┌──
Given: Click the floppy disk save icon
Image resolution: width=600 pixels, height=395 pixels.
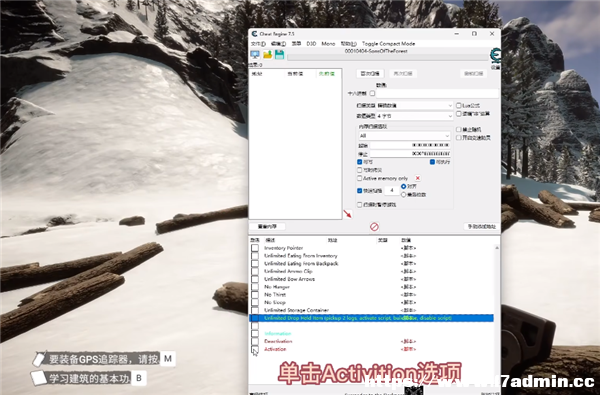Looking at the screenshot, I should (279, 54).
└──
┌──
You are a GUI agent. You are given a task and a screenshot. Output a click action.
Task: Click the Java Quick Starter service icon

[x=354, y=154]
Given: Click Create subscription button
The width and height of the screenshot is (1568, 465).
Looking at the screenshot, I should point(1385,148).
└──
┌──
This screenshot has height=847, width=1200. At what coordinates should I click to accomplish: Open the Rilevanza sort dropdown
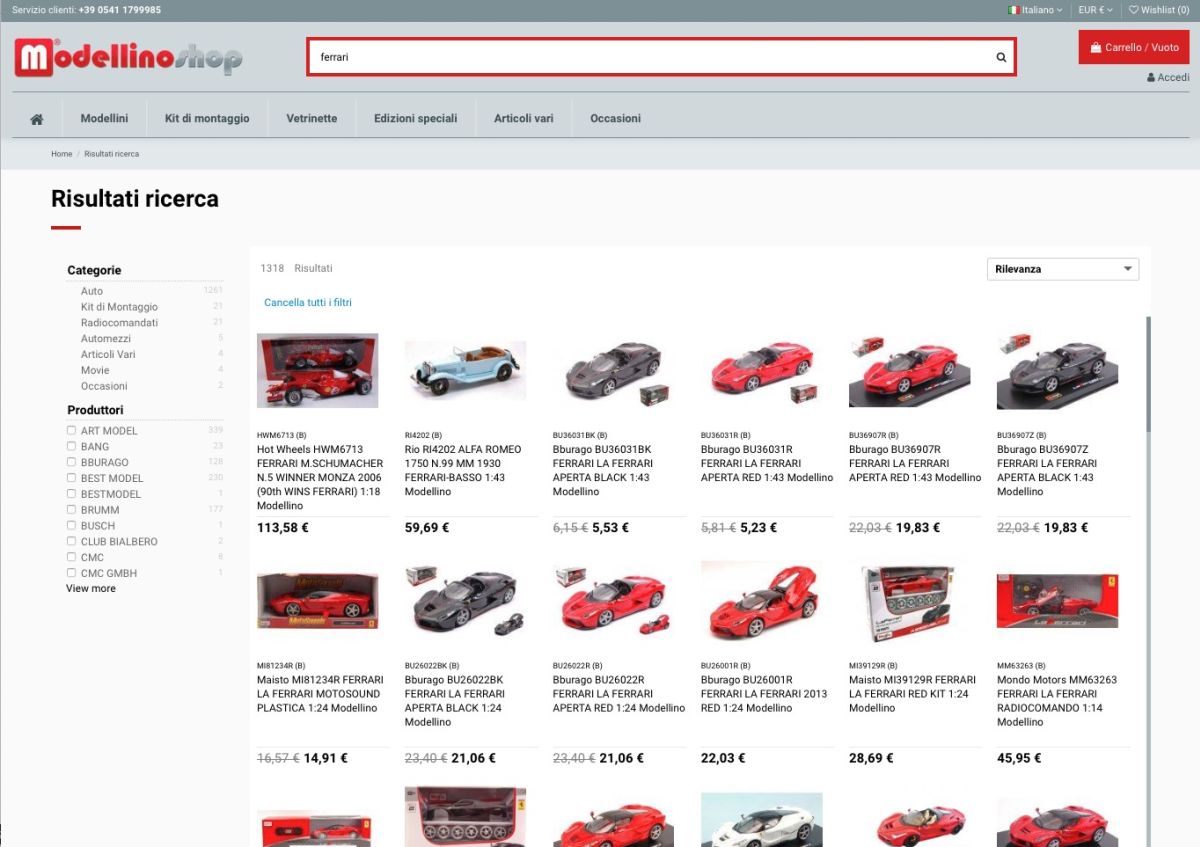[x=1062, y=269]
└──
> **About this task**
The range runs from the line with "You are a GUI" up to and including the line with "Given: Click Create subscription button" in the listing above; please write out exactly those lines and nothing more.

> **Solution to this task**
You are a GUI agent. You are given a task and a screenshot. Output a click action.
Task: Click the Java Quick Starter service icon

[x=354, y=154]
Given: Click Create subscription button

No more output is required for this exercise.